The DSP editor has the job of allowing the user to connect together processing blocks like 2D Fourier transforms, convolutions, etc. similar to the "node editor" in Blender, which creates complicated material and animation effects by mixing together an "algebra" of core operators.
Blender struggles to implement this functionality in a simple way, and it's got full control over the user's screen, mouse, and keyboard. My editor is usable on an iPad.
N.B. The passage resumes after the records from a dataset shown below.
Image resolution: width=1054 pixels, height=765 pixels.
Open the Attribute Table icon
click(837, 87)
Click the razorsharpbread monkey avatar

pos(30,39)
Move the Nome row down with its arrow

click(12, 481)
So is the Panel Layout editor, which creates hierarchical box layouts for UI and text displays that are applied to surfaces in the scene. Panels are a kind of sprite-driven micro-language for information displays. They made some early appearances in this blog, but have been missing from the recent demos, until I could make them available for everyone. In essence, chunks of JSON text are rendered to 'compressed' textures, which make use of "superpixels" (or "sprites" in the old days) that come from a common font/symbol swatch used by every panel in the system.
That means the first display console takes a fair chunk of GPU texture memory for the font swatch, but after that each (high resolution) text panel uses as much extra memory as an old-school character-based Teletext display. There's a massive global saving in texture memory, while still getting crisp-edged text on every surface.
There's more than a few cutting edges still sticking out, though, so I have to make another smoothing pass or two, a process of simply grinding away until - well, not until it's perfect - but at least has a chance to solve more problems than it would cause, To be worth the time cost of learning how to work it.
One day, I hope to completely erase the line between "editor" and "scene", and have all these tools available while inside the 3D environment. That's a few hills over, though.